**WHAT IS BEING ASKED:**
Please give the listing again, word for word, with nothing left out.

**RECORDS FOR THE TASK:**
Content starts
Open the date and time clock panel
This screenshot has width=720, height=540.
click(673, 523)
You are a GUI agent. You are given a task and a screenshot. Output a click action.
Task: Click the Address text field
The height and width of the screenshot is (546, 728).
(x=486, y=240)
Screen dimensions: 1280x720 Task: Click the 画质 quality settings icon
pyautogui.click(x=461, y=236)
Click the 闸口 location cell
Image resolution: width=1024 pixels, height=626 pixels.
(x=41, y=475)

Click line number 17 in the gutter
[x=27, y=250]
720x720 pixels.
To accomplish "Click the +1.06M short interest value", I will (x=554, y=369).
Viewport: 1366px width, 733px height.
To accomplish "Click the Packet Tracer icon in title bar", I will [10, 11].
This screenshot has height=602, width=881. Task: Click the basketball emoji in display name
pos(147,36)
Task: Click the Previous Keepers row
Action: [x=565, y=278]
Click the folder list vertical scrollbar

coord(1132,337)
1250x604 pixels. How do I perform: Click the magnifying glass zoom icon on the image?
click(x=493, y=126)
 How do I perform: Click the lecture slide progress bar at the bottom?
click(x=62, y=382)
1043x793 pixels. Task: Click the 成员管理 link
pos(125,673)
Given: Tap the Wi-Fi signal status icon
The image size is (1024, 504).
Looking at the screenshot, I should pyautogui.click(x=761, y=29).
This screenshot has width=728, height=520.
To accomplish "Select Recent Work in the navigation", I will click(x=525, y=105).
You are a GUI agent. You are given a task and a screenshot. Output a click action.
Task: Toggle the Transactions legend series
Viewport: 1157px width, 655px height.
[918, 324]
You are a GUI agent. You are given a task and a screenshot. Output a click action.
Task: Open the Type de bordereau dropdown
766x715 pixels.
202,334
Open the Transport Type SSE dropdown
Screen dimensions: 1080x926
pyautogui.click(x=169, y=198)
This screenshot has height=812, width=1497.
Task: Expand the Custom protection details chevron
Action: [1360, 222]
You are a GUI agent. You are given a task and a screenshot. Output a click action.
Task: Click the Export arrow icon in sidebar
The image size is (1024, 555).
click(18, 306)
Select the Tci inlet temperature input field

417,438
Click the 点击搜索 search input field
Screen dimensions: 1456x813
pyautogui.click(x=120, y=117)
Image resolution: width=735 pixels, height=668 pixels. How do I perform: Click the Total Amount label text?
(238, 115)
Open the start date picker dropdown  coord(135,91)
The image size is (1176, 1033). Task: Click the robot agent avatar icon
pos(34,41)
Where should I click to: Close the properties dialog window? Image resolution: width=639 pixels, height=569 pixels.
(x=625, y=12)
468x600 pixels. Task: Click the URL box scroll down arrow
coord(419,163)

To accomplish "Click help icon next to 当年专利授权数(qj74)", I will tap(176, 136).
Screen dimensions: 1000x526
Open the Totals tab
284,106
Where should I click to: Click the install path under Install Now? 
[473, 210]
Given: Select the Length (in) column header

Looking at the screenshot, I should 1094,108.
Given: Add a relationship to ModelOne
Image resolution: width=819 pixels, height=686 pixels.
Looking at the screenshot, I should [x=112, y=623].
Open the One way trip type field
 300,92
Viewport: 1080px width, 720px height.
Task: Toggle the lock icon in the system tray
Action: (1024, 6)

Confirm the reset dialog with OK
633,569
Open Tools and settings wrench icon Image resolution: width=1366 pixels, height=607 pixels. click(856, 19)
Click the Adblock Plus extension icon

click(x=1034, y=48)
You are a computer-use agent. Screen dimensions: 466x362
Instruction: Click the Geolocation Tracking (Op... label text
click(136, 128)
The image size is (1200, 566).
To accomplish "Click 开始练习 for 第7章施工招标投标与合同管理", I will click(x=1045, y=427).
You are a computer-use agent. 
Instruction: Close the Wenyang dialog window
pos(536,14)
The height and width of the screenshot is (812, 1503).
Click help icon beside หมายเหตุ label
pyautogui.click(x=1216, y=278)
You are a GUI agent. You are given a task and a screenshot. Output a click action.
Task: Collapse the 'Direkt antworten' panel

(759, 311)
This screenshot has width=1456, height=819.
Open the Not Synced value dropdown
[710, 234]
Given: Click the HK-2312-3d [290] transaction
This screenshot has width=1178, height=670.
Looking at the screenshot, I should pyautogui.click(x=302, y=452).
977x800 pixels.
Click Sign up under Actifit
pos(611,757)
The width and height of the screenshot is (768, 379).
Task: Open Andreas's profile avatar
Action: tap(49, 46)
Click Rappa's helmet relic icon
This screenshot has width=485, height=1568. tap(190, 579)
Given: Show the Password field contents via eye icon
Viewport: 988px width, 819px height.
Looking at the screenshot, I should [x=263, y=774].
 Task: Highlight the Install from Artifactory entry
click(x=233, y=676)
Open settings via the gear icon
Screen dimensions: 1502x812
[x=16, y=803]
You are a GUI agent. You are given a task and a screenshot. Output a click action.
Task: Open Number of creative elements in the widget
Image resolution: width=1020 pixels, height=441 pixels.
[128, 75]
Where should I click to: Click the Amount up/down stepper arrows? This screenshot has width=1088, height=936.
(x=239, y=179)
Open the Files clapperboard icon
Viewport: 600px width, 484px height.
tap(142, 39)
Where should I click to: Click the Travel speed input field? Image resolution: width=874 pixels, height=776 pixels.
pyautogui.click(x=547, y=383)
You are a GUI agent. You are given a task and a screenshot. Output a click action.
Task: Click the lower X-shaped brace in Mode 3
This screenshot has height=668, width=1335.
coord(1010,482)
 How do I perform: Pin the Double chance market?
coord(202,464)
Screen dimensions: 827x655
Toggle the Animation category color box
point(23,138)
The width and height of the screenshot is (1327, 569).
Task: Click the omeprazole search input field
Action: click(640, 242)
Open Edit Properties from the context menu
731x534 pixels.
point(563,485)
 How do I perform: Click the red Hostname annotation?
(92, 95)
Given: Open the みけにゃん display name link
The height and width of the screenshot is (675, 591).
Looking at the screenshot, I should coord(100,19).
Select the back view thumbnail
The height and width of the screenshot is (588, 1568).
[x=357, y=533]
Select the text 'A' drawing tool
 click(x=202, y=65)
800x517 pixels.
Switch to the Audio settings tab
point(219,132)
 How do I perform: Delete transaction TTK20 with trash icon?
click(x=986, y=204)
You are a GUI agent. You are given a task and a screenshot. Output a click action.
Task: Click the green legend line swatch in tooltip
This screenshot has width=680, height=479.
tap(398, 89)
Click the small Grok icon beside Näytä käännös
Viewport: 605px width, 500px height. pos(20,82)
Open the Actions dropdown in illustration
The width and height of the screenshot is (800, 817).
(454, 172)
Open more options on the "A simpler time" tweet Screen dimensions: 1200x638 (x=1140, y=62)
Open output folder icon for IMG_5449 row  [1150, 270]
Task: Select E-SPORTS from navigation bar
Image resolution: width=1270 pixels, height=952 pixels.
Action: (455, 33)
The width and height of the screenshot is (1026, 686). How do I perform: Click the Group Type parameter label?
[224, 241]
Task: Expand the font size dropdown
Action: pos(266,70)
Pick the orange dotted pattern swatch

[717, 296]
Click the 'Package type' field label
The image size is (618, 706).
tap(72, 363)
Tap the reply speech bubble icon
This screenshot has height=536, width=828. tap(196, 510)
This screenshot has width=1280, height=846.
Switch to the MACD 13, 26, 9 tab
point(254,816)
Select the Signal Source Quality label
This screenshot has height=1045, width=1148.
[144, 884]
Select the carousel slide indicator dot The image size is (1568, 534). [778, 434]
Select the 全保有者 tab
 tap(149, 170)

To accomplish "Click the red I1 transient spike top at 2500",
Content ends
**RESPONSE TO THE EXERCISE:**
Open the date and time clock panel
This screenshot has width=720, height=540.
click(673, 523)
You are a GUI agent. You are given a task and a screenshot. Output a click action.
Task: Click the Address text field
The height and width of the screenshot is (546, 728).
(x=486, y=240)
Screen dimensions: 1280x720 Task: Click the 画质 quality settings icon
pyautogui.click(x=461, y=236)
Click the 闸口 location cell
Image resolution: width=1024 pixels, height=626 pixels.
(x=41, y=475)

Click line number 17 in the gutter
[x=27, y=250]
720x720 pixels.
To accomplish "Click the +1.06M short interest value", I will (x=554, y=369).
Viewport: 1366px width, 733px height.
To accomplish "Click the Packet Tracer icon in title bar", I will [10, 11].
This screenshot has height=602, width=881. Task: Click the basketball emoji in display name
pos(147,36)
Task: Click the Previous Keepers row
Action: [x=565, y=278]
Click the folder list vertical scrollbar

coord(1132,337)
1250x604 pixels. How do I perform: Click the magnifying glass zoom icon on the image?
click(x=493, y=126)
 How do I perform: Click the lecture slide progress bar at the bottom?
click(x=62, y=382)
1043x793 pixels. Task: Click the 成员管理 link
pos(125,673)
Given: Tap the Wi-Fi signal status icon
The image size is (1024, 504).
Looking at the screenshot, I should pyautogui.click(x=761, y=29).
This screenshot has width=728, height=520.
To accomplish "Select Recent Work in the navigation", I will click(x=525, y=105).
You are a GUI agent. You are given a task and a screenshot. Output a click action.
Task: Toggle the Transactions legend series
Viewport: 1157px width, 655px height.
[918, 324]
You are a GUI agent. You are given a task and a screenshot. Output a click action.
Task: Open the Type de bordereau dropdown
766x715 pixels.
202,334
Open the Transport Type SSE dropdown
Screen dimensions: 1080x926
pyautogui.click(x=169, y=198)
This screenshot has height=812, width=1497.
Task: Expand the Custom protection details chevron
Action: [1360, 222]
You are a GUI agent. You are given a task and a screenshot. Output a click action.
Task: Click the Export arrow icon in sidebar
The image size is (1024, 555).
click(18, 306)
Select the Tci inlet temperature input field

417,438
Click the 点击搜索 search input field
Screen dimensions: 1456x813
pyautogui.click(x=120, y=117)
Image resolution: width=735 pixels, height=668 pixels. How do I perform: Click the Total Amount label text?
(238, 115)
Open the start date picker dropdown  coord(135,91)
The image size is (1176, 1033). Task: Click the robot agent avatar icon
pos(34,41)
Where should I click to: Close the properties dialog window? Image resolution: width=639 pixels, height=569 pixels.
(x=625, y=12)
468x600 pixels. Task: Click the URL box scroll down arrow
coord(419,163)

To accomplish "Click help icon next to 当年专利授权数(qj74)", I will tap(176, 136).
Screen dimensions: 1000x526
Open the Totals tab
284,106
Where should I click to: Click the install path under Install Now? 
[473, 210]
Given: Select the Length (in) column header

Looking at the screenshot, I should 1094,108.
Given: Add a relationship to ModelOne
Image resolution: width=819 pixels, height=686 pixels.
Looking at the screenshot, I should [x=112, y=623].
Open the One way trip type field
 300,92
Viewport: 1080px width, 720px height.
Task: Toggle the lock icon in the system tray
Action: (1024, 6)

Confirm the reset dialog with OK
633,569
Open Tools and settings wrench icon Image resolution: width=1366 pixels, height=607 pixels. click(856, 19)
Click the Adblock Plus extension icon

click(x=1034, y=48)
You are a computer-use agent. Screen dimensions: 466x362
Instruction: Click the Geolocation Tracking (Op... label text
click(136, 128)
The image size is (1200, 566).
To accomplish "Click 开始练习 for 第7章施工招标投标与合同管理", I will click(x=1045, y=427).
You are a computer-use agent. 
Instruction: Close the Wenyang dialog window
pos(536,14)
The height and width of the screenshot is (812, 1503).
Click help icon beside หมายเหตุ label
pyautogui.click(x=1216, y=278)
You are a GUI agent. You are given a task and a screenshot. Output a click action.
Task: Collapse the 'Direkt antworten' panel

(759, 311)
This screenshot has width=1456, height=819.
Open the Not Synced value dropdown
[710, 234]
Given: Click the HK-2312-3d [290] transaction
This screenshot has width=1178, height=670.
Looking at the screenshot, I should pyautogui.click(x=302, y=452).
977x800 pixels.
Click Sign up under Actifit
pos(611,757)
The width and height of the screenshot is (768, 379).
Task: Open Andreas's profile avatar
Action: tap(49, 46)
Click Rappa's helmet relic icon
This screenshot has width=485, height=1568. tap(190, 579)
Given: Show the Password field contents via eye icon
Viewport: 988px width, 819px height.
Looking at the screenshot, I should [x=263, y=774].
 Task: Highlight the Install from Artifactory entry
click(x=233, y=676)
Open settings via the gear icon
Screen dimensions: 1502x812
[x=16, y=803]
You are a GUI agent. You are given a task and a screenshot. Output a click action.
Task: Open Number of creative elements in the widget
Image resolution: width=1020 pixels, height=441 pixels.
[128, 75]
Where should I click to: Click the Amount up/down stepper arrows? This screenshot has width=1088, height=936.
(x=239, y=179)
Open the Files clapperboard icon
Viewport: 600px width, 484px height.
tap(142, 39)
Where should I click to: Click the Travel speed input field? Image resolution: width=874 pixels, height=776 pixels.
pyautogui.click(x=547, y=383)
You are a GUI agent. You are given a task and a screenshot. Output a click action.
Task: Click the lower X-shaped brace in Mode 3
This screenshot has height=668, width=1335.
coord(1010,482)
 How do I perform: Pin the Double chance market?
coord(202,464)
Screen dimensions: 827x655
Toggle the Animation category color box
point(23,138)
The width and height of the screenshot is (1327, 569).
Task: Click the omeprazole search input field
Action: click(640, 242)
Open Edit Properties from the context menu
731x534 pixels.
point(563,485)
 How do I perform: Click the red Hostname annotation?
(92, 95)
Given: Open the みけにゃん display name link
The height and width of the screenshot is (675, 591).
Looking at the screenshot, I should coord(100,19).
Select the back view thumbnail
The height and width of the screenshot is (588, 1568).
[x=357, y=533]
Select the text 'A' drawing tool
 click(x=202, y=65)
800x517 pixels.
Switch to the Audio settings tab
point(219,132)
 How do I perform: Delete transaction TTK20 with trash icon?
click(x=986, y=204)
You are a GUI agent. You are given a task and a screenshot. Output a click action.
Task: Click the green legend line swatch in tooltip
This screenshot has width=680, height=479.
tap(398, 89)
Click the small Grok icon beside Näytä käännös
Viewport: 605px width, 500px height. pos(20,82)
Open the Actions dropdown in illustration
The width and height of the screenshot is (800, 817).
(454, 172)
Open more options on the "A simpler time" tweet Screen dimensions: 1200x638 (x=1140, y=62)
Open output folder icon for IMG_5449 row  [1150, 270]
Task: Select E-SPORTS from navigation bar
Image resolution: width=1270 pixels, height=952 pixels.
Action: (455, 33)
The width and height of the screenshot is (1026, 686). How do I perform: Click the Group Type parameter label?
[224, 241]
Task: Expand the font size dropdown
Action: pos(266,70)
Pick the orange dotted pattern swatch

[717, 296]
Click the 'Package type' field label
The image size is (618, 706).
tap(72, 363)
Tap the reply speech bubble icon
This screenshot has height=536, width=828. tap(196, 510)
This screenshot has width=1280, height=846.
Switch to the MACD 13, 26, 9 tab
point(254,816)
Select the Signal Source Quality label
This screenshot has height=1045, width=1148.
[144, 884]
Select the carousel slide indicator dot The image size is (1568, 534). [778, 434]
Select the 全保有者 tab
 tap(149, 170)

To accomplish "Click the red I1 transient spike top at 2500",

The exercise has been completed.